**Selected extract:**
▼
What made me take the stage was knowing that if I didn’t seize the opportunity to sing with the band at this nice Thai nightclub, then I would regret it all the way back home on the plane.
Now, wouldn’t something like that be a great thing for your kids to see?
Clair
Marc says
@All: Thanks for keeping the discussion alive. Some of you have brought up some great points, in addition to making wise additions to the list.
@Everyone who says these things can be done even with children: For the most part, I completely agree. If you have kids, I hope you would still get out there and bring the little ones along for the ride. You probably wouldn’t want to hit the risqué bullet points on our list, but I’m sure you have a list of your own anyways. We don’t have children yet, so we are trying to knock off most of these now.
@Everyone who is against my Vegas bullet points: Like I stated earlier, it’s all about life experiences for us. I think true wisdom is the byproduct of life experience. Angel and I attended the Vegas trip together… and she was equally as curious as I was. It was interesting.
@Everyone who said the list is flawed: It’s our list, not yours. It should be somewhat flawed in the eyes of others. I’m sure you have a list of your own that makes a lot more sense to you. Feel free to share your thoughts. I find them to be quite interesting. 😉
Damien Riley says
Great article. Surfed in from Blogrush. “Swim with the sharks” has so many metaphorical meanings does it not? Thanks.
▲
**Given request 1:** In the comment thread, which site does Damien Riley say he surfed in from?
**Given request 2:**
Decide whether each statement agrees with the comment thread. Answer yes or no for each, and quote the words that decide it.
(a) Marc believes true wisdom comes from life experience.
(b) Marc already has children.
(c) Angel was less curious than Marc about the Vegas trip.

**Data shown:**
▼
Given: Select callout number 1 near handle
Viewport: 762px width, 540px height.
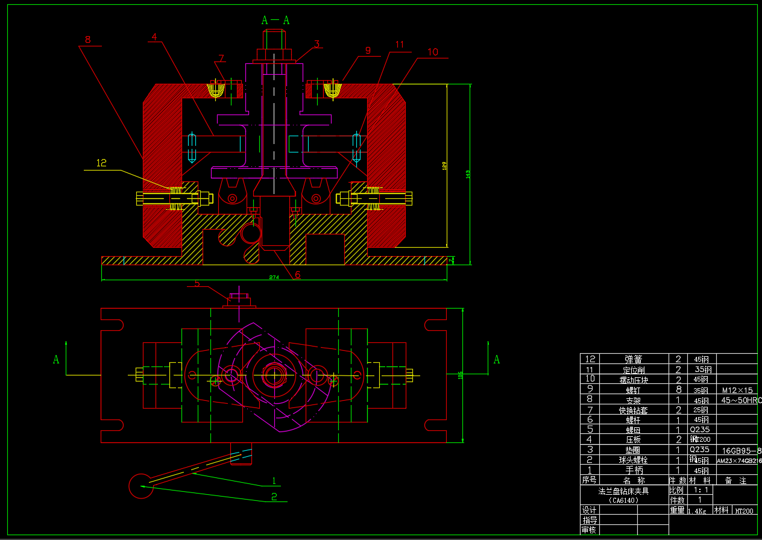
▲
**Exercise solution 1:** Blogrush

**Exercise solution 2:**
(a) Yes: "I think true wisdom is the byproduct of life experience."
(b) No: "We don’t have children yet"
(c) No: "she was equally as curious as I was"